U.S. stocks fell on Tuesday, marking a historically difficult month for markets, with AI darling Nvidia (NVDA) and chip stocks dragging tech stocks lower. Meanwhile, attention turned to a week of economic and labor market data, led by a key monthly jobs report.
The Dow Jones Industrial Average (^DJI) lost 1%, or more than 400 points. The S&P 500 (^GSPC) lost 1.4%, while the tech-heavy Nasdaq Composite (^IXIC) fell 2.4%.
Stock prices are falling back from their highs as Wall Street settles down after a turbulent August and faces a potentially stormy September. Investors are weighing the risk of data shocks or presidential election surprises in a month that is typically terrifying for traders.
Early trading on Tuesday didn’t exactly offer a rosy outlook. Nvidia (NVDA) fell more than 7% on Tuesday as investors continue to retreat following a lackluster earnings report and lingering questions about the future of AI trading. Other chip stocks fell in lockstep, with Broadcom (AVGO), Qualcomm (QCOM) and Taiwan Semiconductor Manufacturing Company (TSM) all down more than 5%.
Another important topic is the August employment report, due out on Friday, which could influence how much the Federal Reserve cuts interest rates at its meeting later this month. With inflation now easing, policymakers are eagerly awaiting a recovery in the labor market.
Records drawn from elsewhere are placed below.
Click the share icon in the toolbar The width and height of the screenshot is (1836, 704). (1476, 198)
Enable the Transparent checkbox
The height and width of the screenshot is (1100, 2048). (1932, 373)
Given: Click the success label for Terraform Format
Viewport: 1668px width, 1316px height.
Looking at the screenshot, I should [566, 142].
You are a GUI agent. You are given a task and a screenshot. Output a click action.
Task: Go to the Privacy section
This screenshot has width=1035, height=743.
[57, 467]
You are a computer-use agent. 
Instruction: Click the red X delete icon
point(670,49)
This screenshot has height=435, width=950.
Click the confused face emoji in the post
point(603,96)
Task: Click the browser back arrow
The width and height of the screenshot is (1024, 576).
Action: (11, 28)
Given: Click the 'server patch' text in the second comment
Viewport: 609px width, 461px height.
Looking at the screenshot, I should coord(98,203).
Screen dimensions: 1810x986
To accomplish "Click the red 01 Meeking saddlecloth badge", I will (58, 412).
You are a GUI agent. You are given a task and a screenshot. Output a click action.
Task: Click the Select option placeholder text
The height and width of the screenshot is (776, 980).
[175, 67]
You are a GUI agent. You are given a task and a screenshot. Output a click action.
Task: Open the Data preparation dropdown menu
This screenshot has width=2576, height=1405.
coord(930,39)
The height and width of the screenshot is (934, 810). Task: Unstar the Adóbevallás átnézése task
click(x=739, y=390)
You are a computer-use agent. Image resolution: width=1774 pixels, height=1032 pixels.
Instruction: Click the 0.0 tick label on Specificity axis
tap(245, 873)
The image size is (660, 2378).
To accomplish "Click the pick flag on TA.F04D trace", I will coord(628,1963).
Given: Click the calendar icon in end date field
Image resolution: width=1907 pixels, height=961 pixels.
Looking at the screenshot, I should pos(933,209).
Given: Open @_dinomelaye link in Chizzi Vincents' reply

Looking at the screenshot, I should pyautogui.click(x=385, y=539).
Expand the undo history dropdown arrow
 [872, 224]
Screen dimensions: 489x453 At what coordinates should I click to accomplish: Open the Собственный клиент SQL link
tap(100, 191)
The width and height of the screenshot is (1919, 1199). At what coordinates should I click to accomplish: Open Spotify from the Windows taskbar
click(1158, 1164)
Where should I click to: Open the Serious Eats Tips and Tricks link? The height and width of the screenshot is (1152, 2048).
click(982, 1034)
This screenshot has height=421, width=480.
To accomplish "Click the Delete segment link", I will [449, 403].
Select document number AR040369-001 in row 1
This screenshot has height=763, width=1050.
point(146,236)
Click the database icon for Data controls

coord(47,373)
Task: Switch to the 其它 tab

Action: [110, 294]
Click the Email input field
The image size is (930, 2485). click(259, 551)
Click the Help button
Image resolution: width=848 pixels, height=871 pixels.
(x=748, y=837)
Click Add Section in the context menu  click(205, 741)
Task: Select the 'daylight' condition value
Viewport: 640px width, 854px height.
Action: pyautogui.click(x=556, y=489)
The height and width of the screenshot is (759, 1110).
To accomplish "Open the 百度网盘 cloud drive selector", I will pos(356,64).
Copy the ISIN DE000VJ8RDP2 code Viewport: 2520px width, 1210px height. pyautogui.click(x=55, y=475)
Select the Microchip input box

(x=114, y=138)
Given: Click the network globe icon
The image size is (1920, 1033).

The main question for investors is whether signs of a slowdown in the July employment report were overdone – or whether it is an early warning of a broader slowdown. Any signs of stress should put pressure on the Fed to cut rates more. According to the CME FedWatch tool, traders on Tuesday calculated a 31% probability of a 50 basis point cut, up from 25 basis points.
According to the latest figures from the Institute for Supply Management (ISM), the US manufacturing index rose slightly last month. However, the figure reflects slower factory activity and is below a threshold that suggests a decline in the manufacturing sector.